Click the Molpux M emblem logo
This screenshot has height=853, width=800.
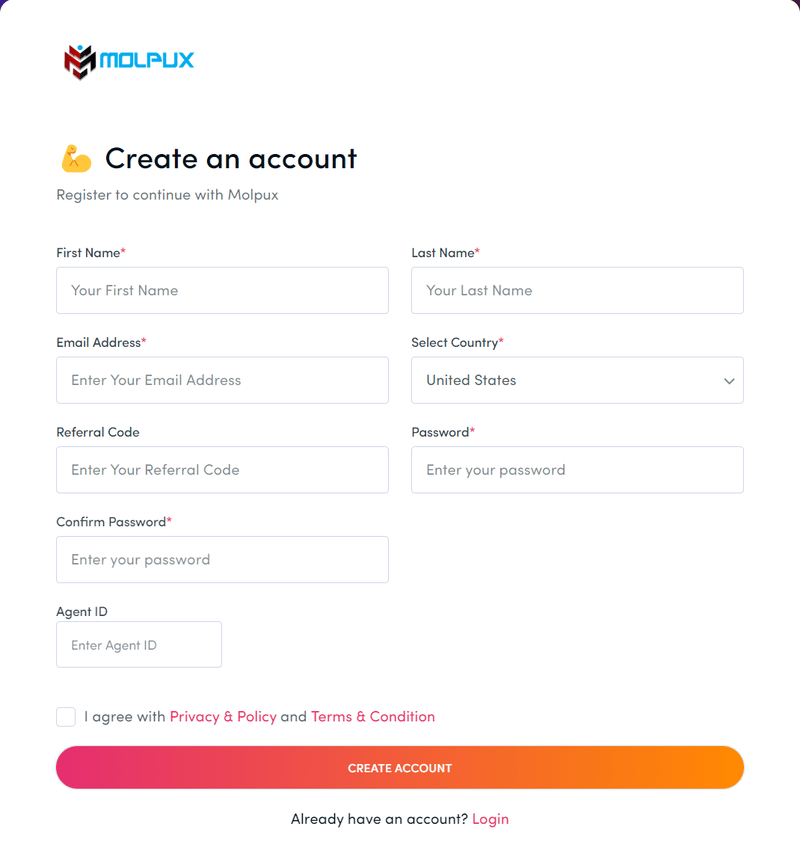tap(80, 61)
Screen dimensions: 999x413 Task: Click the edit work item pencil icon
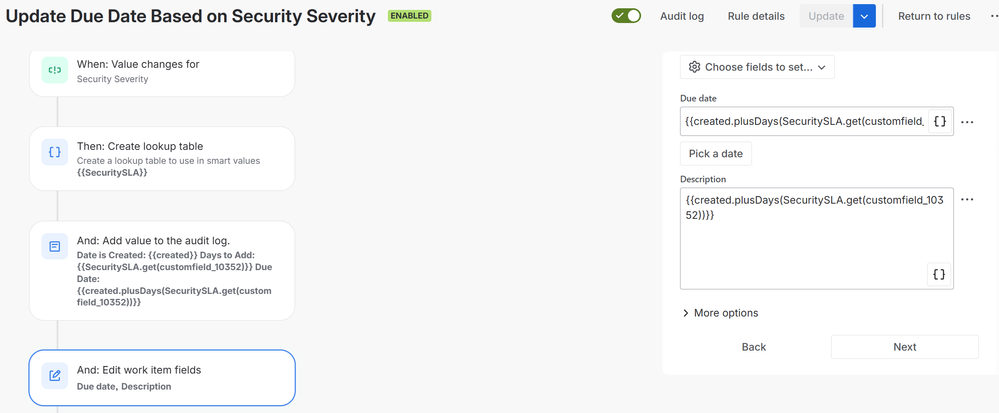tap(54, 377)

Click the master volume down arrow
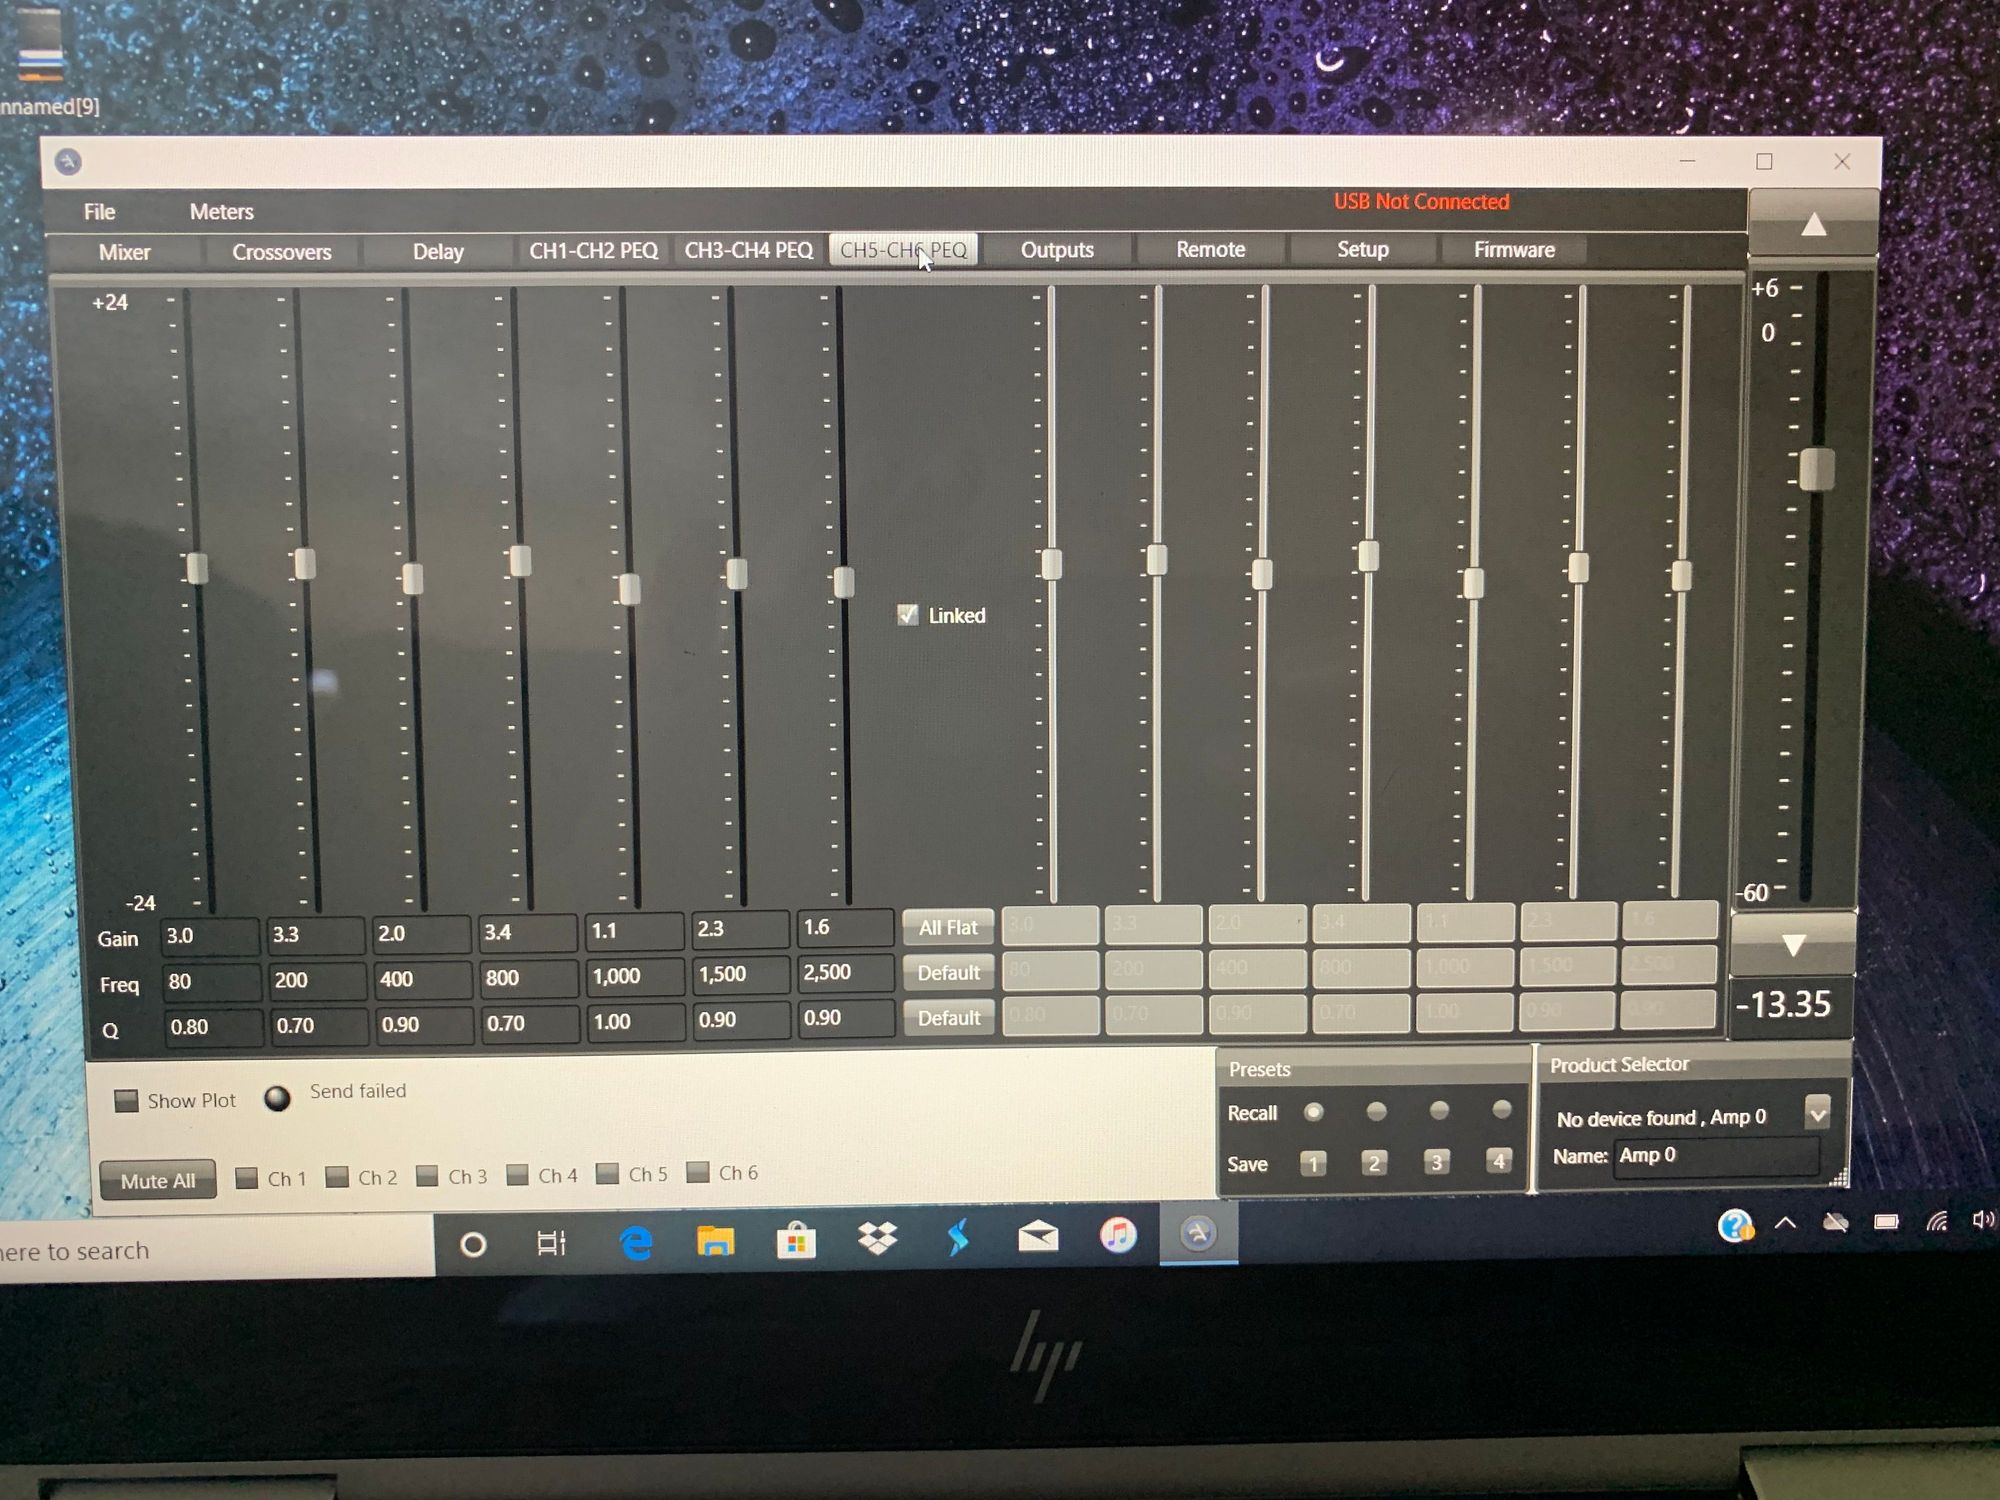1793,945
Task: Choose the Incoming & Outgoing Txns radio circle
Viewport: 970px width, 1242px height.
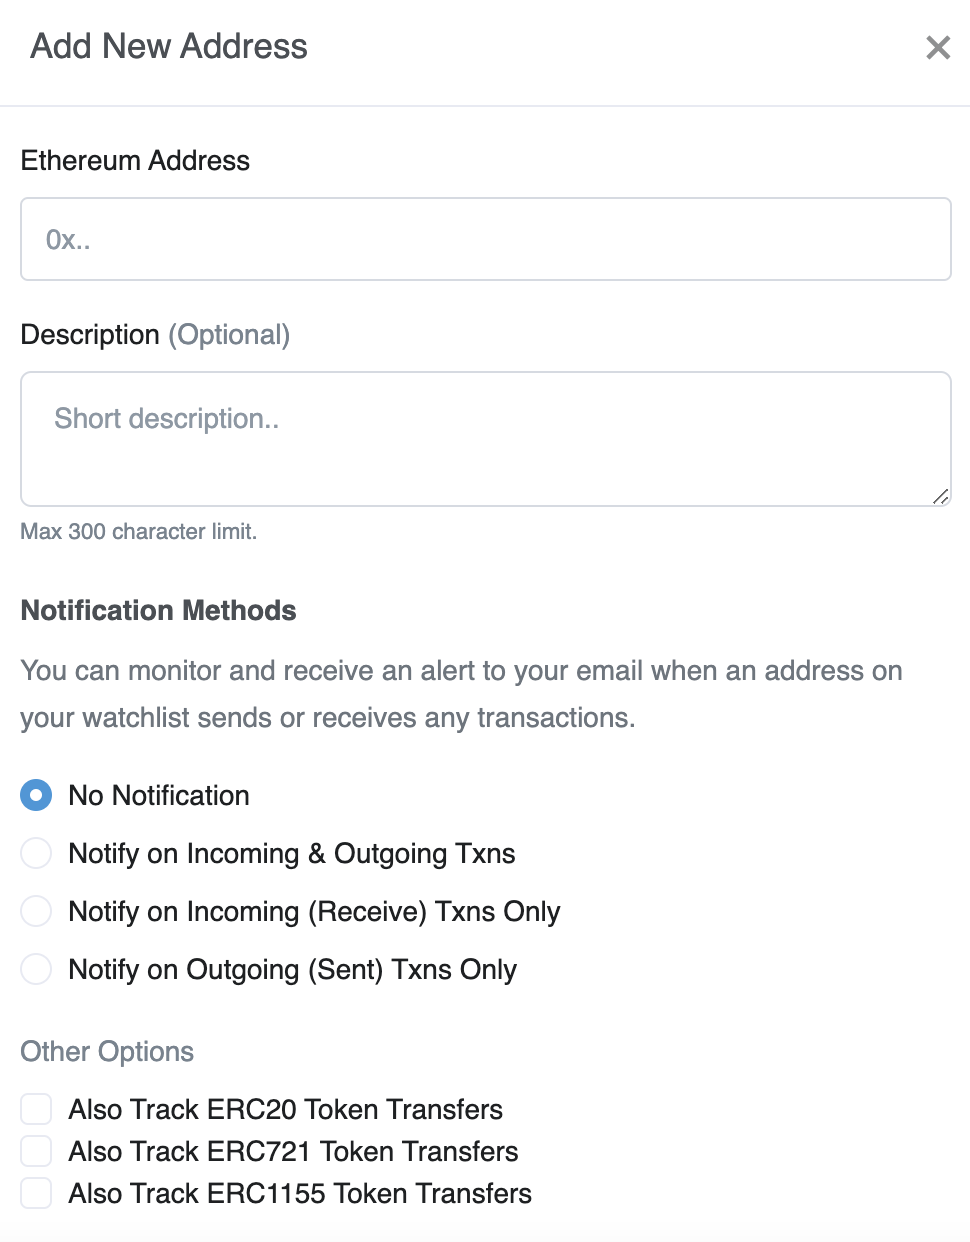Action: pyautogui.click(x=36, y=854)
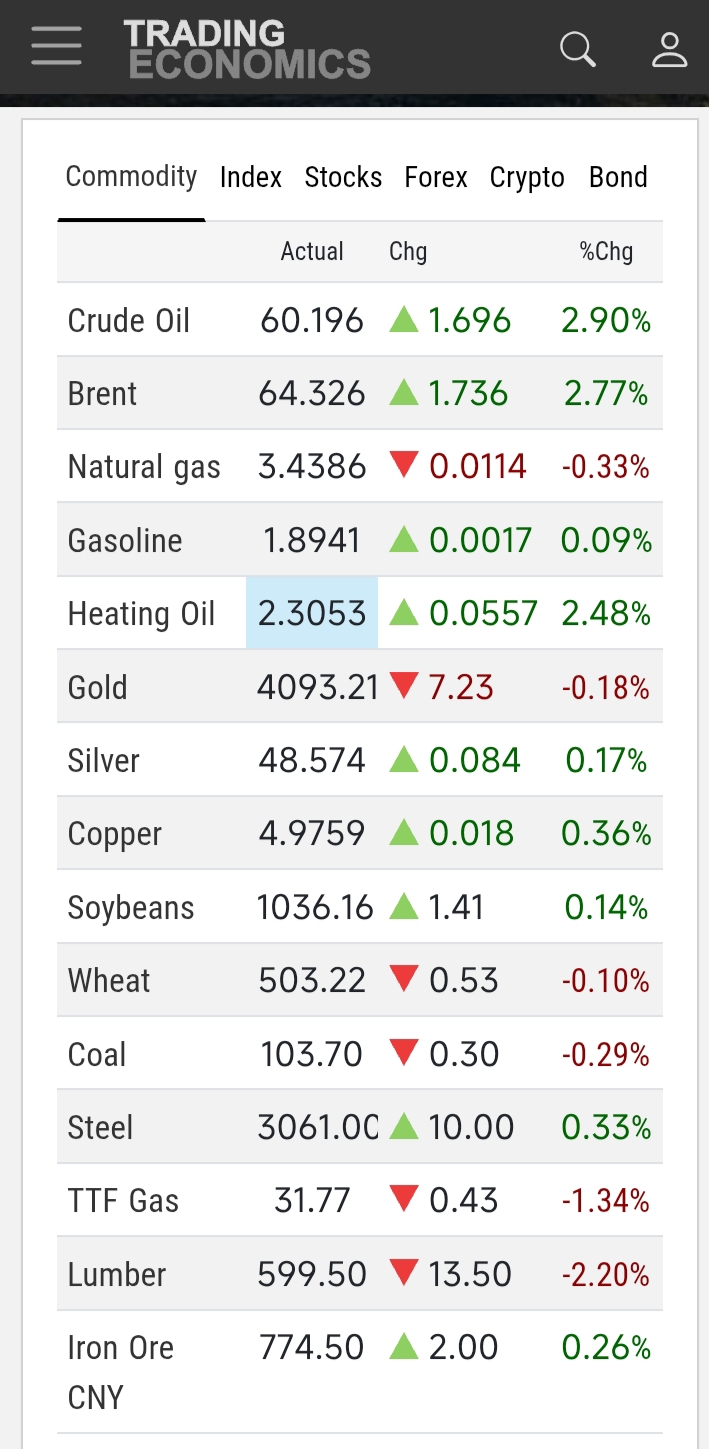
----------------
• _Work required_
Render every line of the data above as a numbered list, one line per item, omitting blank lines and excluding the pictures.

• _Task output_
1. Click the Molpux M emblem logo
2. This screenshot has height=853, width=800.
3. tap(80, 61)
4. Screen dimensions: 999x413 Task: Click the edit work item pencil icon
5. tap(54, 377)
6. Click the master volume down arrow
7. 1793,945
8. Task: Choose the Incoming & Outgoing Txns radio circle
9. Viewport: 970px width, 1242px height.
10. Action: pyautogui.click(x=36, y=854)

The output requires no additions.